In morning trade, New York’s main contract, light sweet crude for September delivery fell $1.14 to $120.27 a barrel from $121.41 at the close of floor trading in the United States Monday.
London’s Brent North Sea crude for September delivery dropped $1.13 to $119.55 .
Oil prices fell below $120 in New York and London Monday for the first time in three months after latest US economic indicators signalled weakness in the world’s biggest economy, dealers said.
The monthly US Commerce Department survey showed Monday consumer spending, which fuels two-thirds of output, had cooled in June while inflationary pressures accelerated.
The US is the world’s biggest energy user and any signs of slowing consumer spending usually weighs down global oil demand projections.

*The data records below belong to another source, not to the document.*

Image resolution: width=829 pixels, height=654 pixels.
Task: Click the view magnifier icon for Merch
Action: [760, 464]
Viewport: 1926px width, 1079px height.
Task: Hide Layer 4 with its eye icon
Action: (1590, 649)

Tropical Storm Edouard, expected to make landfall Tuesday, will likely only provide limited boost to prices as investors are more concerned with American oil demand, analysts said.
“US demand won’t recover soon. Tropical Storm Edouard should bring a short term support but demand outlook weighs on prices,” commodity analysts from Societe Generale said in a report.
Phil Flynn, an analyst from Alaron Trading, agreed demand concerns were the biggest factor dragging down market sentiment.
“Slowing demand and the hope for more supply is weighing on the market even as the geopolitics and the weather is getting wild,” said Flynn.
Tensions over Iran’s nuclear programme surged after it missed a deadline over the weekend to respond to an international package of incentives aimed at persuading Tehran to freeze uranium enrichment.
The US State Department said Monday that it and the five other powers holding nuclear talks with Iran had threatened to pursue new punitive action against Tehran.
Iran has refused to suspend uranium enrichment it says is aimed solely at producing fuel for nuclear power production.
The United States and its allies fear the programme is a cover for developing nuclear weapons.
Iran is the world’s fourth-biggest crude oil producer and traders fear supply disruptions from the Islamic republic if tensions are further heightened.